> _A tarefa_:
No texto sobre Radbruch e o positivismo jurídico, que valor o jurista passou a defender como supremo do Estado nos casos de extrema injustiça?

> _Texto extraído_:
Resta evidente, desse modo, que o ataque proferido contra positivismo jurídico traz ao campo de batalha a ideia de que uma norma injusta jamais pudesse ser cumprida, tendo em vista que nem mesmo o Estado teria legitimidade para ordenar atos que atentassem contra a humanidade.

Ainda nesse cenário, em que o direito se encontrava envolto por contornos de uma beligerância ideológica, ganha destaque a imagem de Gustav Radbruch, importante jurista alemão que antes de 1946[8] tinha na segurança jurídica proposta pelo positivismo o valor por excelência do direito, e que mais tarde, ao se deparar com os estragos deixados pela Segunda Grande Guerra teria mudado sua visão e passado a defender, nos casos de extrema injustiça, a justiça e não a segurança[9] como valor supremo do Estado.

Em Cinco Minutos de Filosofia do Direito, Radbruch descreve sua impressão do positivismo jurídico por meio da seguinte metáfora:

 “Ordens são ordens, é a lei do soldado. A lei é a lei, diz o jurista. No entanto, ao passo que para o soldado a obrigação e o dever de obediência cessam quando ele souber que a ordem recebida visa a práctica dum crime, o jurista, desde que há cerca de cem anos desapareceram os últimos jusnaturalistas, não conhece excepções deste género à validade das leis nem ao preceito de obediência que os cidadãos lhes devem. A lei vale por ser lei, e é lei sempre que, como na generalidade dos casos, tiver do seu lado a força para se fazer impor. Esta concepção da lei e sua validade, a que chamamos Positivismo, foi a que deixou sem defesa o povo e os juristas contra as leis mais arbitrárias, mais cruéis e mais criminosas. Torna equivalentes, em última análise, o direito e a força, levando a crer que só onde estiver a segunda estará também o primeiro”. (RADBRUCH, 1974, p. 415)

> _Dados de origem_:
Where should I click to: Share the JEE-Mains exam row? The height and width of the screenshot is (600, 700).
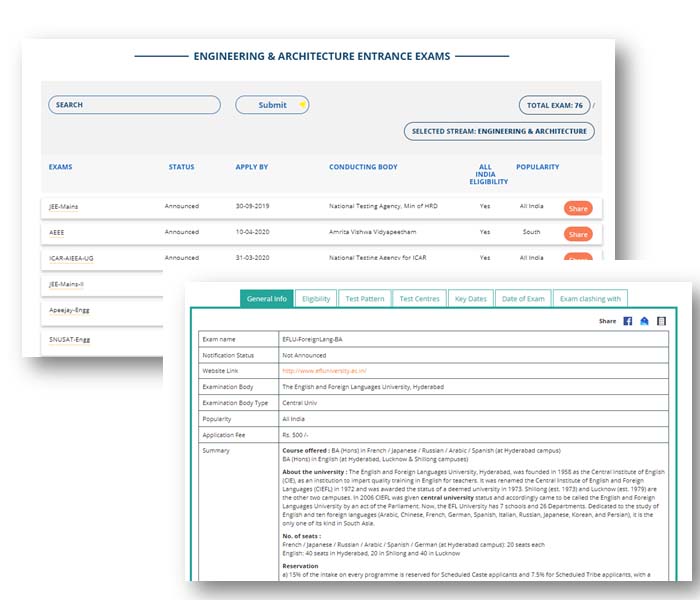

> _A resposta_:
A justiça, e não a segurança.